A Meta spokesperson, in a statement to the Guardian, described the system as "built with strong controls and safety guardrails from day one," with private and under-18 accounts excluded and adult public-account users able to opt out through "easy-to-use controls." Two independent security groups that have walked the opt-out path describe it differently.
Proton's published characterization is that "data sharing is turned on by default, the opt-out is buried deep in settings, and public backlash becomes the main way users find out what happened to their content." A Malwarebytes security-vendor blogpost published the same day described finding the toggle as "its own adventure" and warned that "the on and off states look nearly identical and a glance, and it's easy to leave one active by mistake."
The mechanism is what makes the default-in posture controversial rather than the underlying product. The user-side appeal is real: tagging a public Instagram handle to render a friend in a stylized scene, costume, or meme is now possible without that friend ever consenting to the specific image. A default that routes public-account content into the source pool is frictionless for the platform. The alternative for the user is a multi-step path through Instagram's Settings to a section labeled for sharing and reuse, a part of the app most public-account holders rarely visit, and one Meta has not surfaced an in-app notification about on affected accounts.

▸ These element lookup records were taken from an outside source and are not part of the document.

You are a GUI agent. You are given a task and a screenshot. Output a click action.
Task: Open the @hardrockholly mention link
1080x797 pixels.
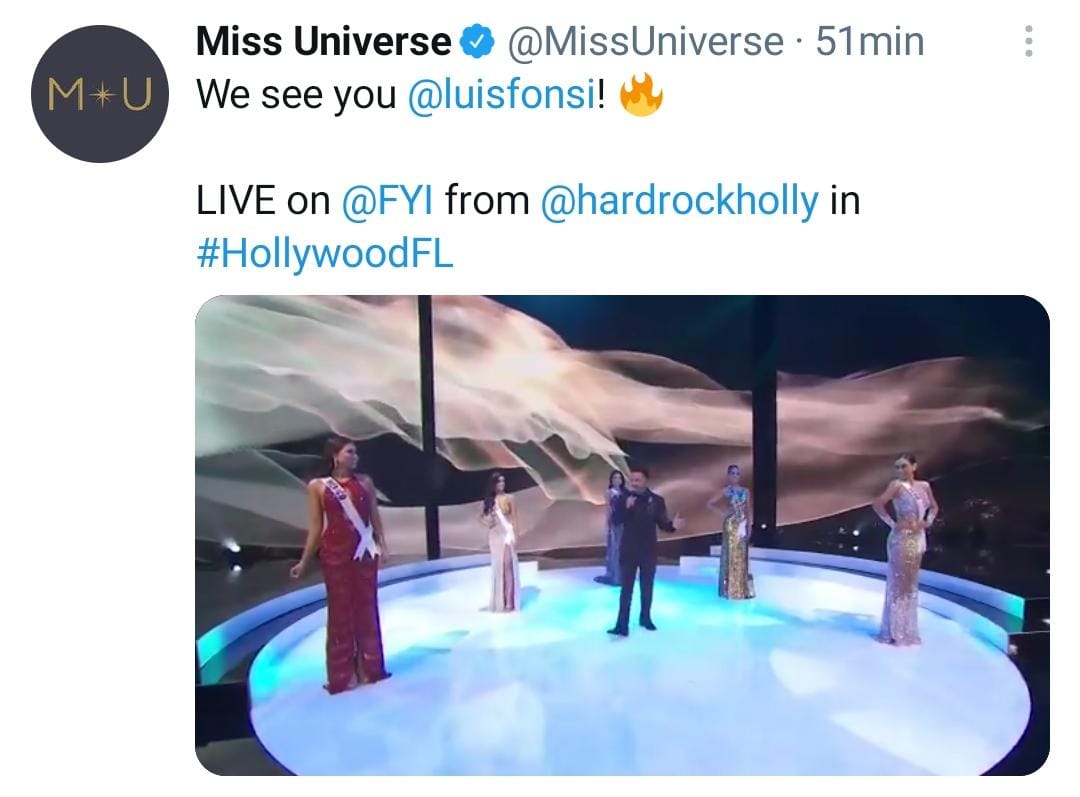[680, 200]
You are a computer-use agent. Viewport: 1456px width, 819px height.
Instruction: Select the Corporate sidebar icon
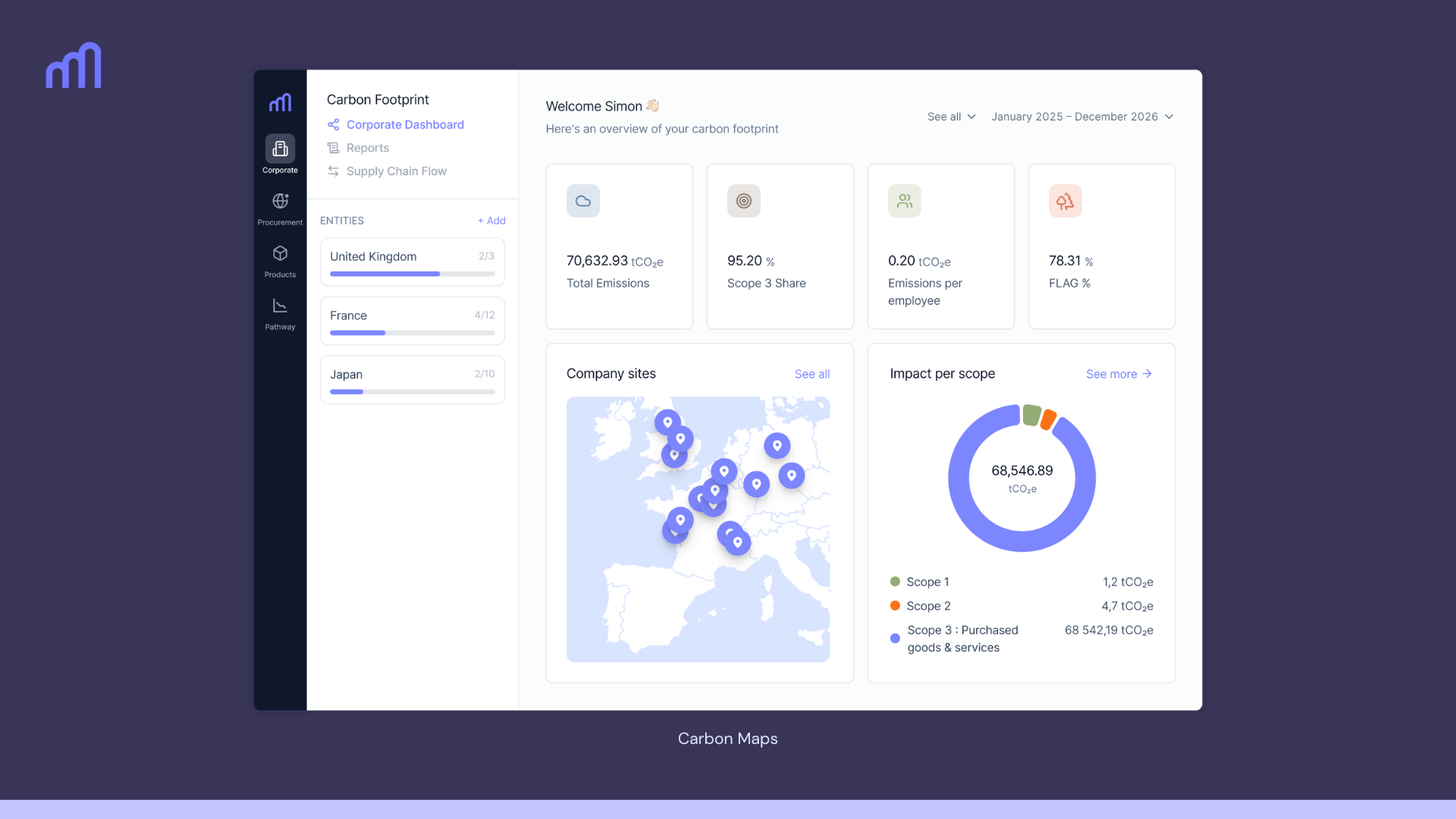[x=280, y=149]
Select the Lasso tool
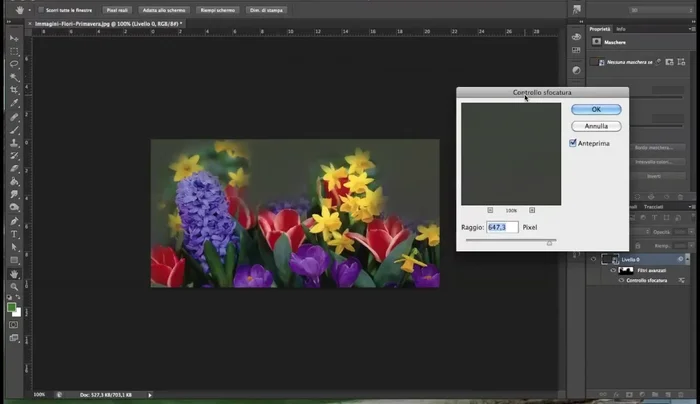The width and height of the screenshot is (700, 404). 14,64
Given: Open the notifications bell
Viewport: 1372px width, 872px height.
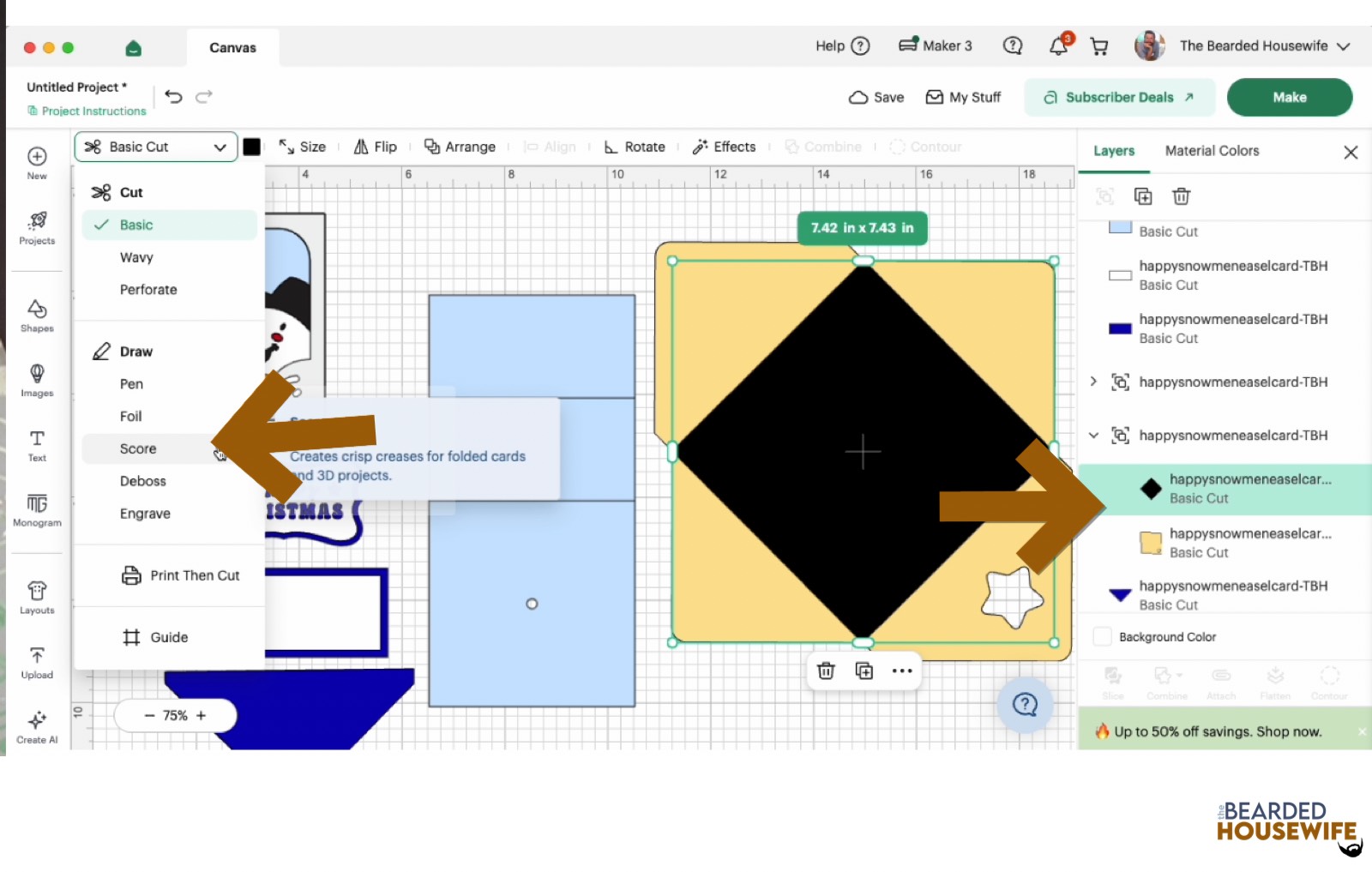Looking at the screenshot, I should tap(1059, 46).
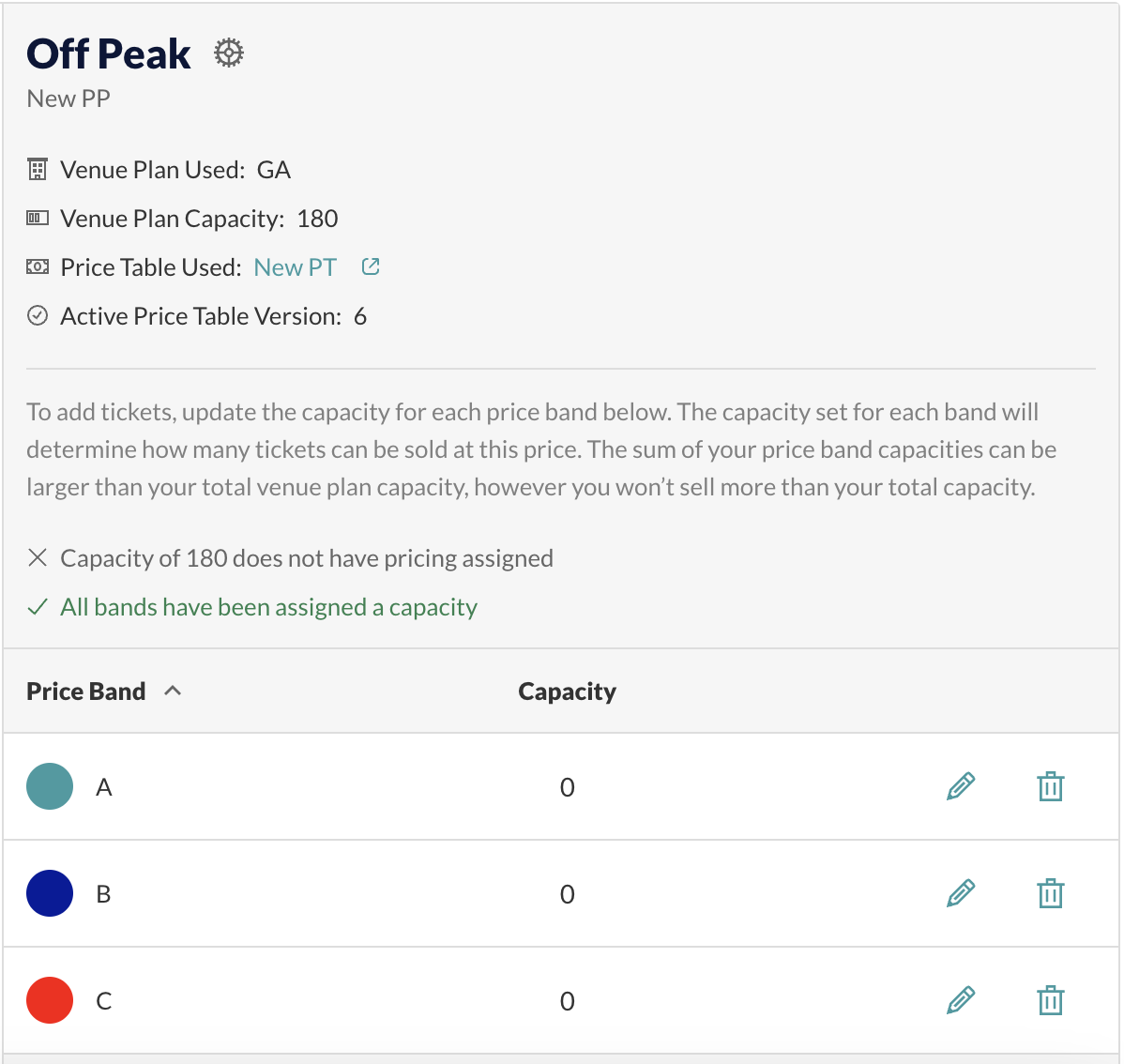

Independent coverage from Wired, TechCrunch, the BBC, and Android Authority reached the same conclusion: public accounts by default, private and minor accounts excluded, and a settings-tree opt-out available only to the individual account holder.
The exclusions close part of the surface area but not all of it. A child whose face appears in an adult relative's public posts remains in the source pool, because the opt-out runs at the public-account holder's account level, not at the face level. Malwarebytes flagged that gap directly. Creative Artists Agency, the Hollywood talent-representation body, publicly criticized the design on the grounds that it puts the burden of refusal on the people whose likenesses are at stake rather than on the platform seeking the data.
For an adult public-account holder the practical paths are short. Switching the account to private cuts it out of the source pool entirely. Toggling off data sharing and reuse in Instagram's settings stops the account's own posts from feeding generated outputs while leaving the account public. The setting neither fix changes is the images where the user already appears in other people's public posts. That is the off-switch Meta gives the user, working one account at a time, and no data protection regulator in the US, UK, or EU has yet issued a public statement on whether that switch is enough.